Existing methods lack a systematic design for the synergistic interplay between supervised fine-tuning (SFT) and reinforcement learning (RL) in mathematical reasoning. Method: We propose a two-stage training paradigm: first, extending the SFT phase to substantially improve reasoning accuracy; second, applying the GRPO algorithm—trained on online inference trajectories—to optimize generation efficiency by compressing solution paths. Contribution/Results: We are the first to explicitly characterize the complementary roles of SFT (focusing on accuracy breakthroughs) and GRPO (specializing in path compression). Our approach achieves top-0.5% performance (ranking among the best in over 2,200 teams) on authoritative benchmarks including the AI Math Olympiad, significantly outperforming single-stage baselines. All code and models are publicly released to ensure full reproducibility.
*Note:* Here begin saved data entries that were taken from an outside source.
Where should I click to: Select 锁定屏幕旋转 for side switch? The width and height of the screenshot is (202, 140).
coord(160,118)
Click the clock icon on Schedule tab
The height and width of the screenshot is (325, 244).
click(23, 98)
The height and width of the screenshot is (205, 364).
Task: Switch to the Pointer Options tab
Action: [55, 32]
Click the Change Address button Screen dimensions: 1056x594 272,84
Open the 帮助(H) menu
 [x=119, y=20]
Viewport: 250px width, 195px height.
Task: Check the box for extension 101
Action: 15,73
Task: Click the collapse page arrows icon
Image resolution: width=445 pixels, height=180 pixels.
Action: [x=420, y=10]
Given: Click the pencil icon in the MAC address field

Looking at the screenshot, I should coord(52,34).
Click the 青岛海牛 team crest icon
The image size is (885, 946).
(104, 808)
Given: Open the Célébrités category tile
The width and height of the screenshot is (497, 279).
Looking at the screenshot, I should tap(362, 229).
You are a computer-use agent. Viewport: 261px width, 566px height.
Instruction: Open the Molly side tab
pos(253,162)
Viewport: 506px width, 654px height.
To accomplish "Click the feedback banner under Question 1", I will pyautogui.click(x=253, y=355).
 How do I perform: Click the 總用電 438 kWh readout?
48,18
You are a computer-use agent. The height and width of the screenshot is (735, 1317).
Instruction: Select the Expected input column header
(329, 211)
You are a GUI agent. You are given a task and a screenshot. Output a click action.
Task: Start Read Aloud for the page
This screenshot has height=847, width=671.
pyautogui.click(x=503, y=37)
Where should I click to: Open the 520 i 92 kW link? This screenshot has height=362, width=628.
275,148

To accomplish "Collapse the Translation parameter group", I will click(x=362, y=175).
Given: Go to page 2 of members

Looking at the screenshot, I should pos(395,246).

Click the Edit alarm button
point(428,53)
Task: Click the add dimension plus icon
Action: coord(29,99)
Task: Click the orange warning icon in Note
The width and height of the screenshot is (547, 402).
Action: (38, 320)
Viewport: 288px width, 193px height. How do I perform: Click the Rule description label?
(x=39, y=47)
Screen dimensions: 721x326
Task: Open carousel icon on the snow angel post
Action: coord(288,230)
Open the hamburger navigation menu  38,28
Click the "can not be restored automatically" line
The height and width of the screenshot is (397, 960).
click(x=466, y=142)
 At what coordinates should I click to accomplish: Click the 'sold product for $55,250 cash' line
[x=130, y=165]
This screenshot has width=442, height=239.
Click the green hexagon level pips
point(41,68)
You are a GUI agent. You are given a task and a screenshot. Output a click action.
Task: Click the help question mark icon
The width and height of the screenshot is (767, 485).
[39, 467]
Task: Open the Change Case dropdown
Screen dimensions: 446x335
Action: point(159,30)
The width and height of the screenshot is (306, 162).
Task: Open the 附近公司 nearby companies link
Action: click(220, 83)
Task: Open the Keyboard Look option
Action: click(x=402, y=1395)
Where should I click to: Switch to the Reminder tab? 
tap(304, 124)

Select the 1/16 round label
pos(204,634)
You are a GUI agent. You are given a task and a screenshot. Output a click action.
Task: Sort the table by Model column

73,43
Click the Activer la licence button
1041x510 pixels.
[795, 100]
Enhancing the mathematical reasoning of Large Language Models (LLMs) is a pivotal challenge in advancing AI capabilities. While Supervised Fine-Tuning (SFT) and Reinforcement Learning (RL) are the dominant training paradigms, a systematic methodology for combining them to maximize both accuracy and efficiency remains largely unexplored. This paper introduces a practical and effective training recipe that strategically integrates extended SFT with RL from online inference (GRPO). We posit that these methods play complementary, not competing, roles: a prolonged SFT phase first pushes the model's accuracy to its limits, after which a GRPO phase dramatically improves token efficiency while preserving this peak performance. Our experiments reveal that extending SFT for as many as 10 epochs is crucial for performance breakthroughs, and that the primary role of GRPO in this framework is to optimize solution length. The efficacy of our recipe is rigorously validated through top-tier performance on challenging benchmarks, including a high rank among over 2,200 teams in the strictly leak-free AI Mathematical Olympiad (AIMO). This work provides the community with a battle-tested blueprint for developing state-of-the-art mathematical reasoners that are both exceptionally accurate and practically efficient. To ensure full reproducibility and empower future research, we will open-source our entire framework, including all code, model checkpoints, and training configurations at https://github.com/analokmaus/kaggle-aimo2-fast-math-r1.